▽
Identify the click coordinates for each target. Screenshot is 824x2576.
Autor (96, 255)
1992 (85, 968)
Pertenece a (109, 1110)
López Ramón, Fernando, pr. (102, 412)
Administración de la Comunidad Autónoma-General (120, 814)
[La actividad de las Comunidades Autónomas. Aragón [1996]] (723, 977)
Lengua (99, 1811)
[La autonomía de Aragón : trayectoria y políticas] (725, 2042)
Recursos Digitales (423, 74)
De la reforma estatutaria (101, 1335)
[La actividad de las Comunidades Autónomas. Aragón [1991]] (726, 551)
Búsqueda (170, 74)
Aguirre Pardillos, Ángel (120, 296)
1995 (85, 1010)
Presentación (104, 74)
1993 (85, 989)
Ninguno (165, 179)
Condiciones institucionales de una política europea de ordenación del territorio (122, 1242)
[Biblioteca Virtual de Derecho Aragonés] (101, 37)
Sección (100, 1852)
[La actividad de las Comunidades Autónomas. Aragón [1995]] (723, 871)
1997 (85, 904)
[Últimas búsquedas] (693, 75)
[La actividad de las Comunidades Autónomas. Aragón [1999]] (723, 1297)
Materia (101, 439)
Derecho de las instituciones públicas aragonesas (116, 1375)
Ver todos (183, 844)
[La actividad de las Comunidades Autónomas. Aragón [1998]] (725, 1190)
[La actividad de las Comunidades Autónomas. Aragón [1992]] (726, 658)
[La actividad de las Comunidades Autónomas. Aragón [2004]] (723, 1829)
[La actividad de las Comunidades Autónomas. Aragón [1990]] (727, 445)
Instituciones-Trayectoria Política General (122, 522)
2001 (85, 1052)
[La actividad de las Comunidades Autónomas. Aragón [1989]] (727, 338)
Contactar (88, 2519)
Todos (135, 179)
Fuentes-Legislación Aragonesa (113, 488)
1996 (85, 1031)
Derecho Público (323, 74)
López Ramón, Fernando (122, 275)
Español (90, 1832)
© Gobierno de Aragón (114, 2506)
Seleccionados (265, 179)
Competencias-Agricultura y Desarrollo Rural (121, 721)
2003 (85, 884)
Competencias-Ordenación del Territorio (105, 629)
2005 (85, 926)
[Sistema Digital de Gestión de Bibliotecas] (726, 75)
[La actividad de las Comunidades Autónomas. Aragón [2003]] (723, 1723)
△
YOUR INSTRUCTIONS
With "Fernando" as the word to match, copy each line of the records that has it.

FINISHED TASK
López Ramón, Fernando, pr. (102, 412)
López Ramón, Fernando (122, 275)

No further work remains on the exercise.